Discovering Elementary Discourse Units in Textual Data using Canonical Correlation Analysis

doi:10.23940/ijpe.24.12.p2.723732

Abstract

Abstract:

Canonical Correlation Analysis (CCA) has been exploited immensely for learning latent representations in various fields. This study takes a step further by demonstrating the potential of CCA in identifying Elementary Discourse Units (EDUs) that capture the latent information within the textual data. The probabilistic interpretation of CCA discussed in this study utilizes the two-view nature of textual data, i.e. the consecutive sentences in a document or turn in a dyadic conversation and has a strong theoretical foundation. Furthermore, this study proposes a model for Elementary Discourse Unit (EDU) segmentation that discovers EDUs in textual data without any supervision. To validate the model, the EDUs are utilized as textual units for content selection in textual similarity tasks. Empirical results on Semantic Textual Similarity (STSB) and Mohler datasets confirm that, despite being represented as a unigram, the EDUs deliver competitive results and can even beat various sophisticated supervised techniques.
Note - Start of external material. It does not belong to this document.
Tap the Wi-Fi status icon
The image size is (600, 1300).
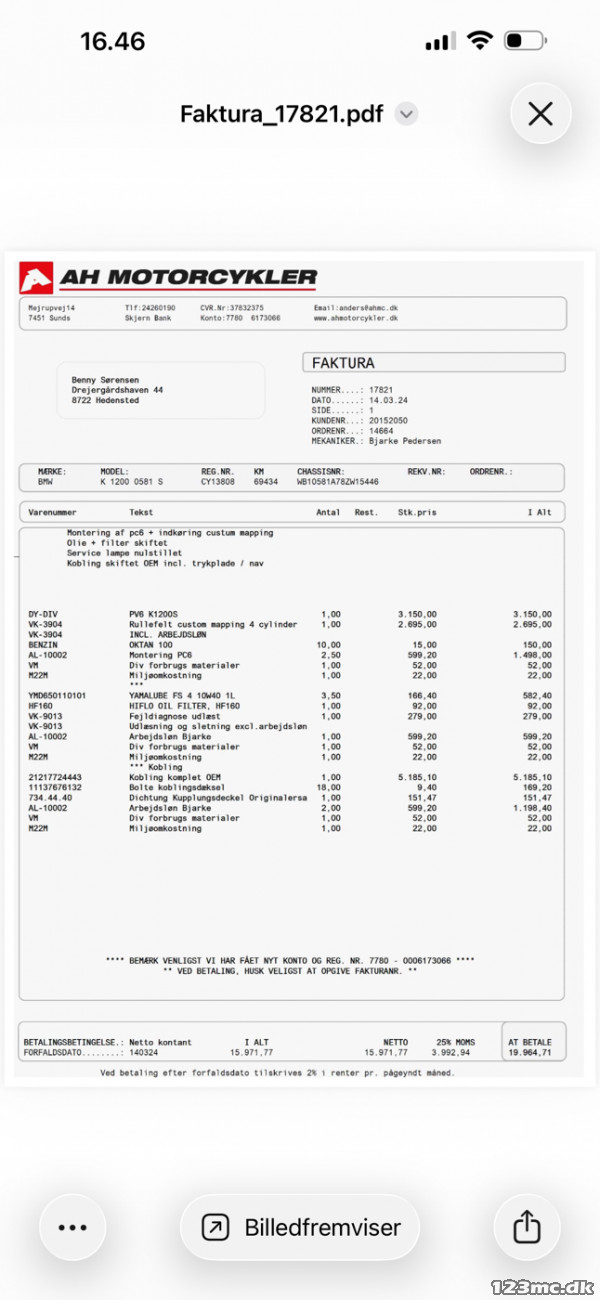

The model is simple, linear, adaptable and language-independent making it an ideal baseline particularly when labeled training data is scarce or nonexistent.

Key words: discourse modeling, discourse analysis, EDU segmentation, unlabeled data, low resource language, canonical correlation analysis

Mehndiratta Akanksha and Asawa Krishna. Discovering Elementary Discourse Units in Textual Data using Canonical Correlation Analysis [J]. Int J Performability Eng, 2024, 20(12): 723-732.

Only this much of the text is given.